14. “Friday Fish Fry” by Kelis
Song year: 2014
Kelis, the singer famous for “Milkshake”, gives us another delicious tune off her album Food. Its rollicking, Louisiana-inspired aesthetic gets a boost from a brass section and backup vocalists, as she pleads with a romantic flame to give her what she wants and needs.
The correlation to fish here is subtle, but you could infer that the New Orleans performance style isn’t complete without some fresh seafood. At any rate, there’s a delightful musical gumbo here with a sound that appeals to anyone partial to high-energy sound.
15. “Gone Fishin” by Bing Crosby and Louis Armstrong
Song year: 1951
Two icons of their era, Crosby and Armstrong team up for this tune that appreciates the simple life. Farm scenes and a relaxing fishing trip to a shaded pool come to the forefront, with the narrator lamenting that his lady is never around when he comes to visit.
The soothing tones of Crosby’s crooning voice blend with Armstrong’s gruff rasp, making for a delightful duet. There is some dialogue and scatting interspersed with the melodic content (though, surprisingly, no trumpet lead). The orchestration is sparse, consisting of only a thin string line, which allows the vocals to take center stage.
Though this is the most famous version of the song, it had been recorded prior. In 1950, Jimmy Atkins released it, then Pat Boone did a cover in 1958 for his Yes Indeed! album.
16. “The Salmon Song” by Steve Hillage
Song year: 1975
This trippy tune is definitely straight out of the 1970s. A traditional rock band setup adds synthesizers, specialized guitars, flute, and Tibetan bell for a unique musical atmosphere.
Off the aptly-named Fish Rising album, this ode to the “King of Fishes” leaves no imaginative stone unturned. The words present a portrait of salmon voyaging upstream as a metaphor for human struggle. Supported by a raucous rock foundation, the song’s energy matches that of the salmon in its native habitat, as it makes a splashy effort to reach higher waters.
17. “Big Fish” by FFH
Song year: 1998
Bright and bubbly, this religious song encourages listeners to follow God’s plan so that they aren’t cast out. Using the biblical reference of Jonah and the whale, the band draws a comparison between people who follow the teachings of Jesus and those who fall away from them.
A one-hit wonder for this Christian group, it first appeared on their album I Want To Be Like You.

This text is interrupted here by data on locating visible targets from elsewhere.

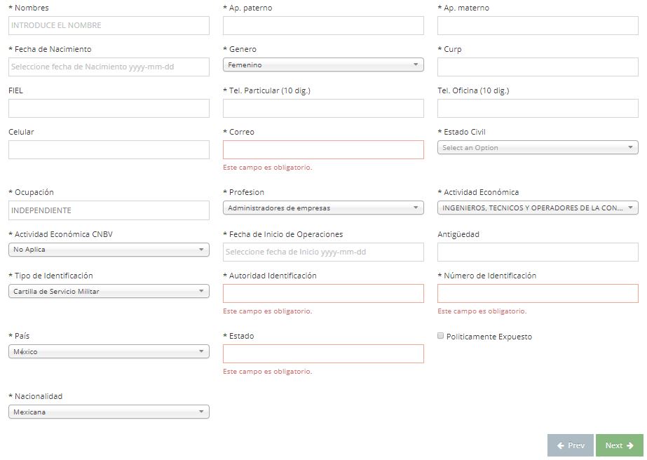Expand the País dropdown
The width and height of the screenshot is (647, 460).
click(x=109, y=352)
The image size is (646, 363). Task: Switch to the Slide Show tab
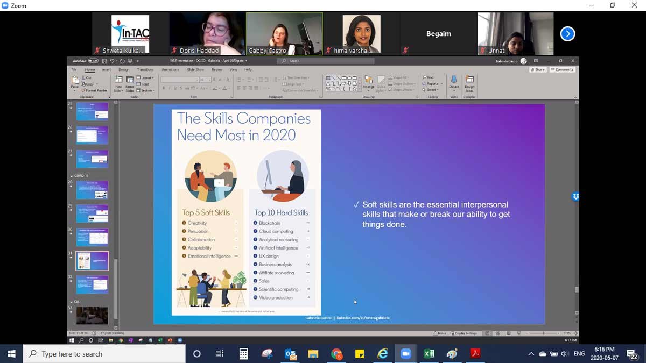(195, 70)
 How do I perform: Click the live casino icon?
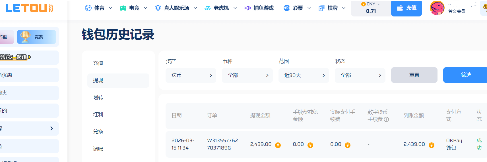pos(158,8)
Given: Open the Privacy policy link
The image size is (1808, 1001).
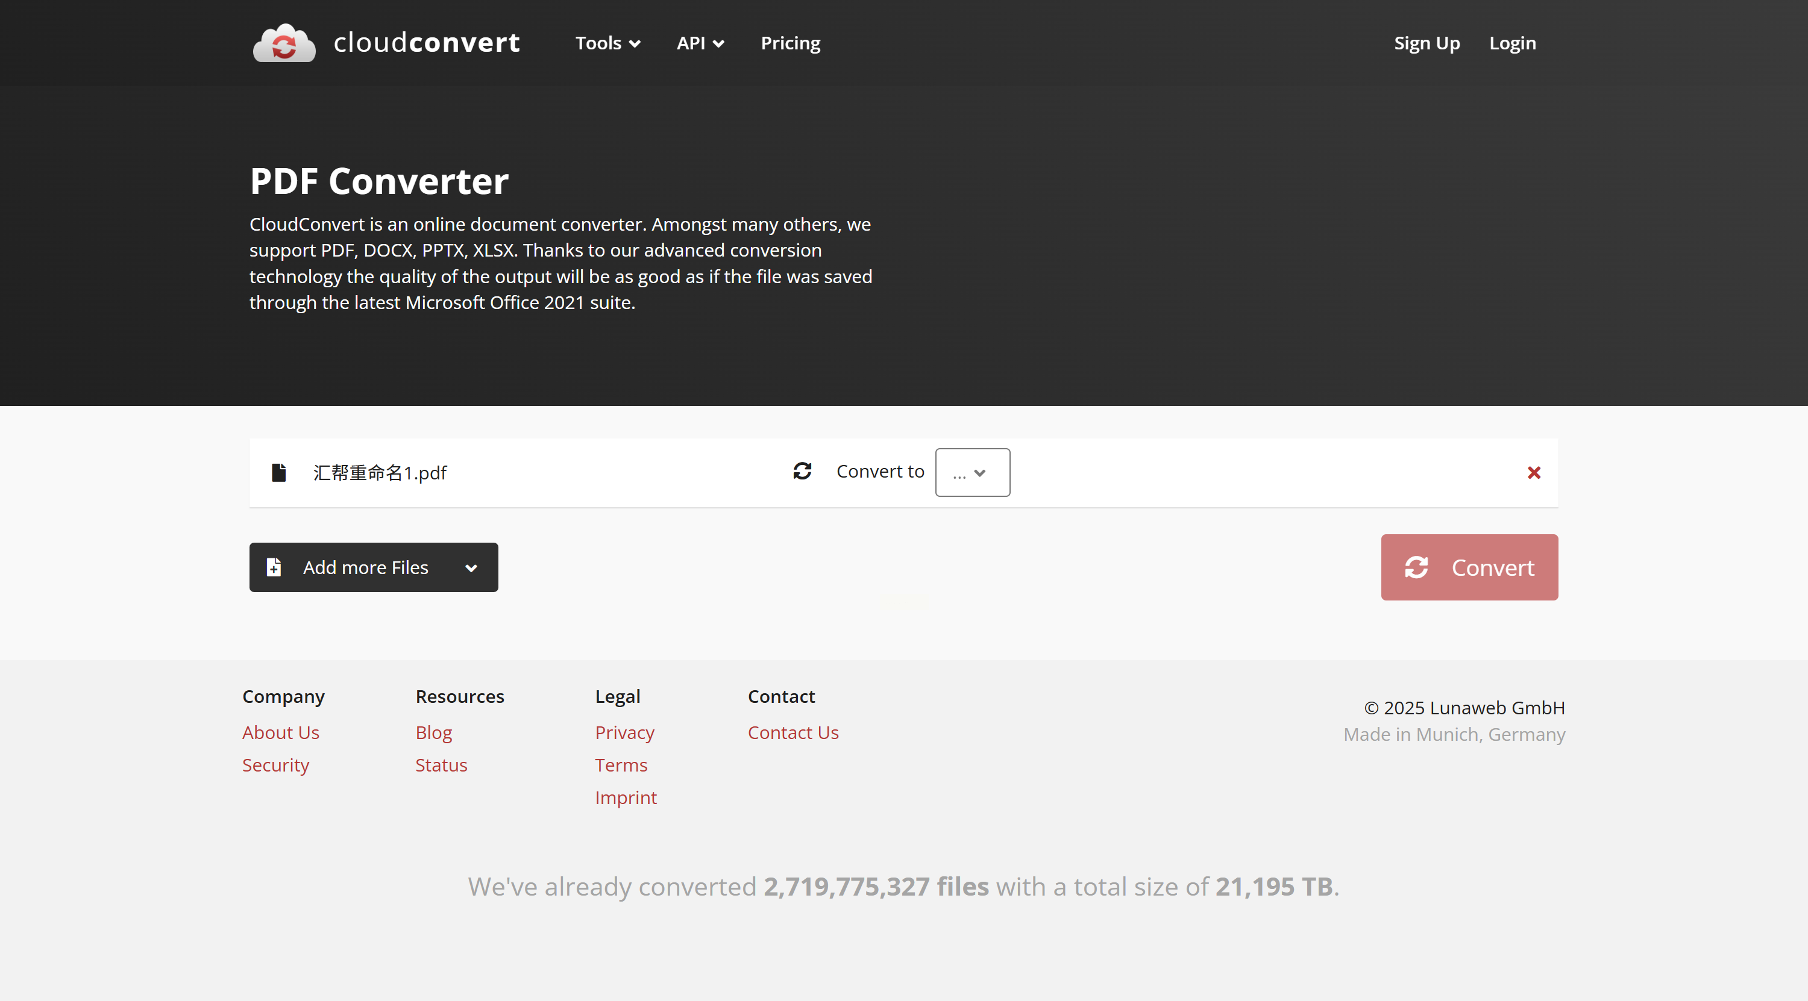Looking at the screenshot, I should (624, 732).
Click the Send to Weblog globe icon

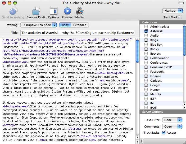pyautogui.click(x=13, y=11)
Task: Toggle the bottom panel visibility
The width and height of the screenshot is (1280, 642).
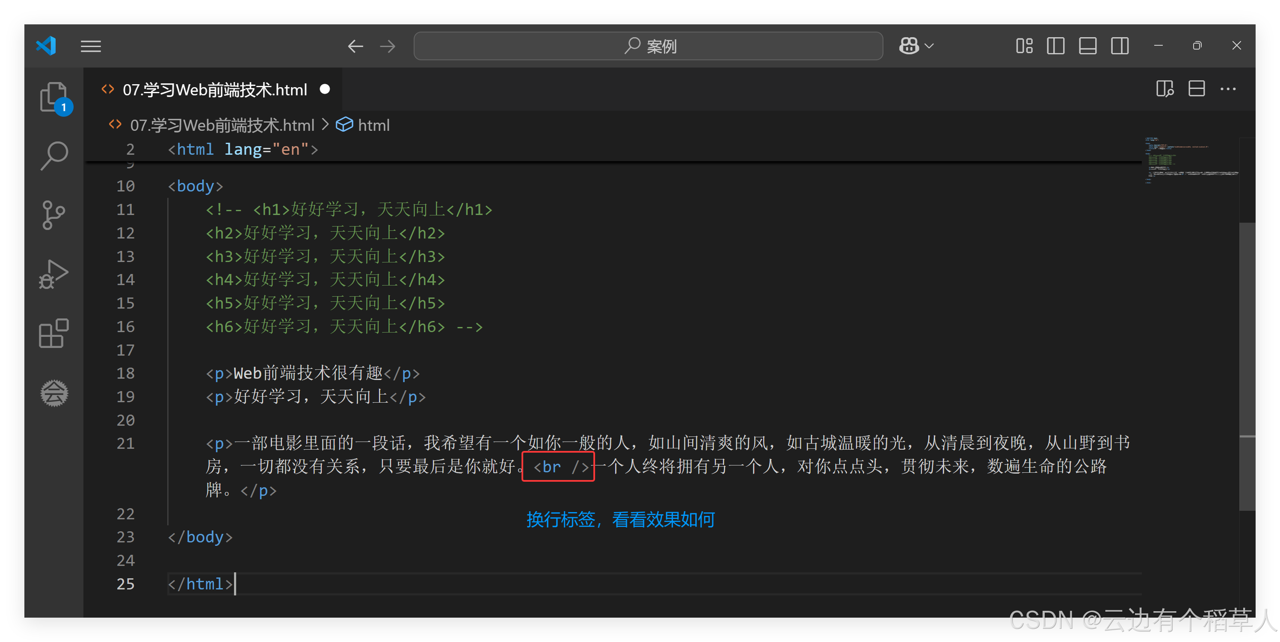Action: pyautogui.click(x=1088, y=46)
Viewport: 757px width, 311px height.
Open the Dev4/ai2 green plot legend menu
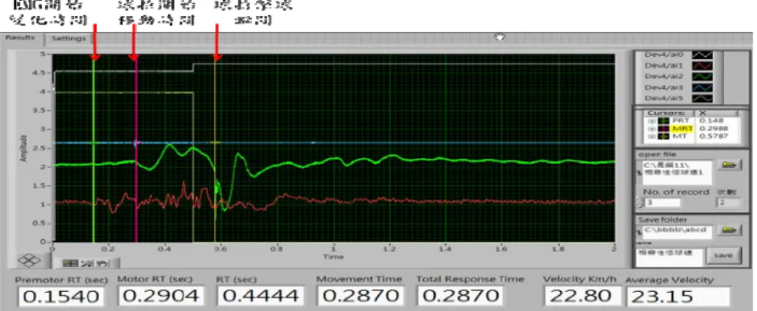(702, 76)
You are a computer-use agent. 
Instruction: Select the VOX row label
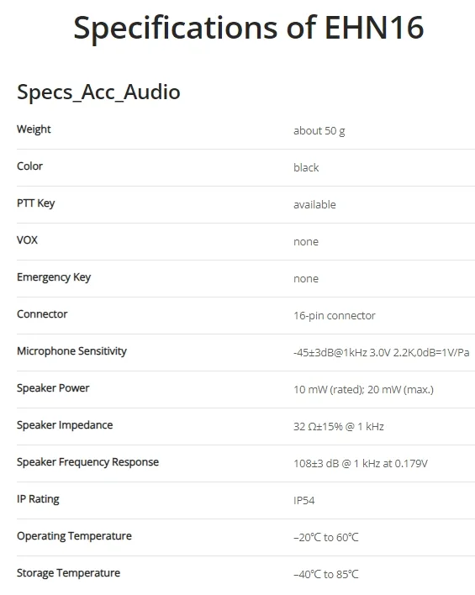point(28,240)
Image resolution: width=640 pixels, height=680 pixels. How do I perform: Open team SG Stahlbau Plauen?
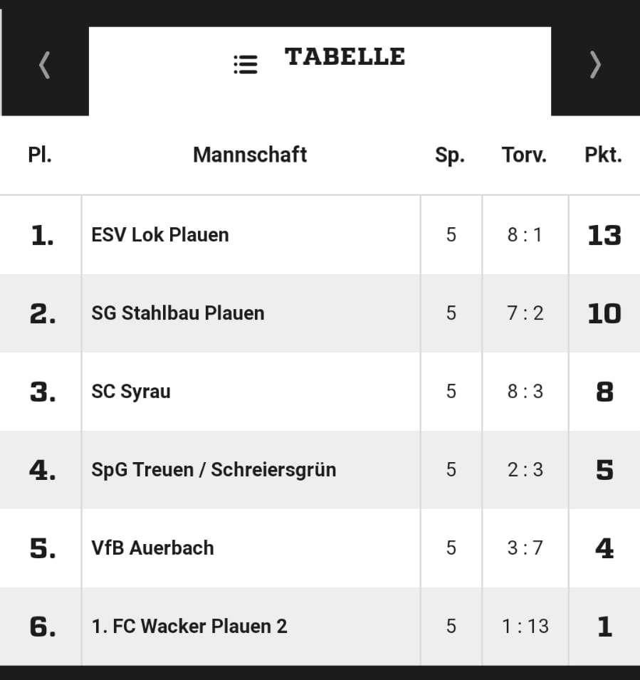(x=178, y=313)
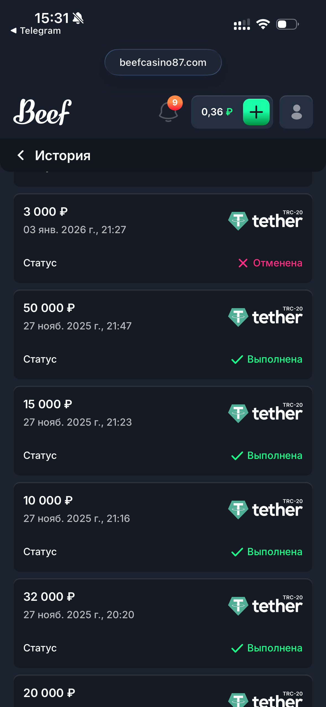Viewport: 326px width, 707px height.
Task: Tap the Telegram back arrow
Action: 13,31
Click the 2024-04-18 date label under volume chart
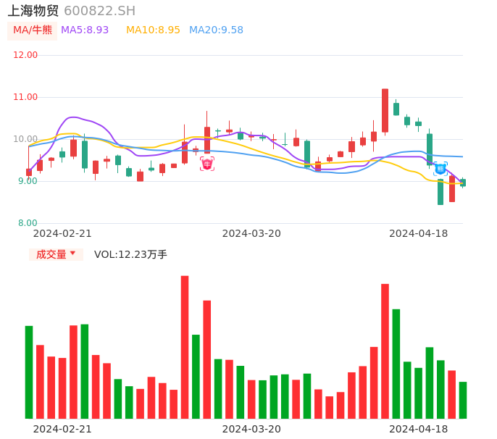The height and width of the screenshot is (439, 497). click(x=419, y=429)
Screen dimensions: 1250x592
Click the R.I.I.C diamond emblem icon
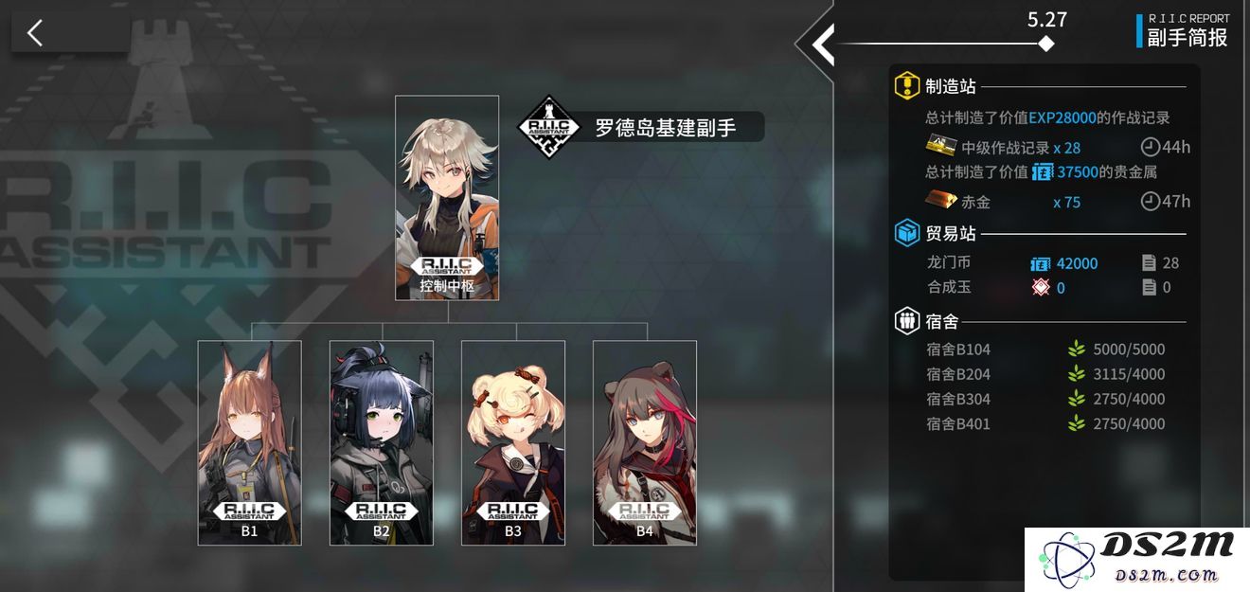(x=549, y=127)
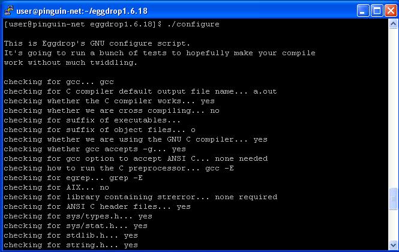Click the scrollbar down arrow
This screenshot has width=399, height=252.
click(x=393, y=245)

The tune got significant radio airplay after its release but never reached the level of commercial success of some contemporaries.
18. “Fishin’ Blues” by Taj Mahal
Song year: 2003
The blues genre is connected to nature and the hobby of fishing just as much as country music. In Taj Mahal’s tune, fishing gets special treatment, with an upbeat finger-picked guitar supporting the vocals. Singing melds with some nonsense syllables and scatting to give the impression of a casual summer hobbyist heading to the creek.
The words are fun and lighthearted, discussing the success the narrator and his family members have when they go fishing. He catches a nice big catfish, which his wife fries up with buttermilk cakes and serves for supper.
19. “The Tunafish Song” by Cashman and West
Song year: 2014
There’s really no complex message to this song. It’s a little ditty about how the narrator gets hungry and loves to eat tuna fish sandwiches.
A simple guitar accompaniment makes for a bluesy accompaniment with a touch of jazz. A clarinet line adds some personality to the melody, and later in the song, a backup choir joins in on the chorus.
Top Songs About Fish, Final Thoughts
From different types of finned creatures to the act of fishing itself, fish have been an artistic subject for as long as music has been in existence. The country genre likes to cast a line in search of a good trout or bass, while gospel tends to use fish as a religious symbol. No matter the context, there are sure to be some songs about fish that suit your “taste!”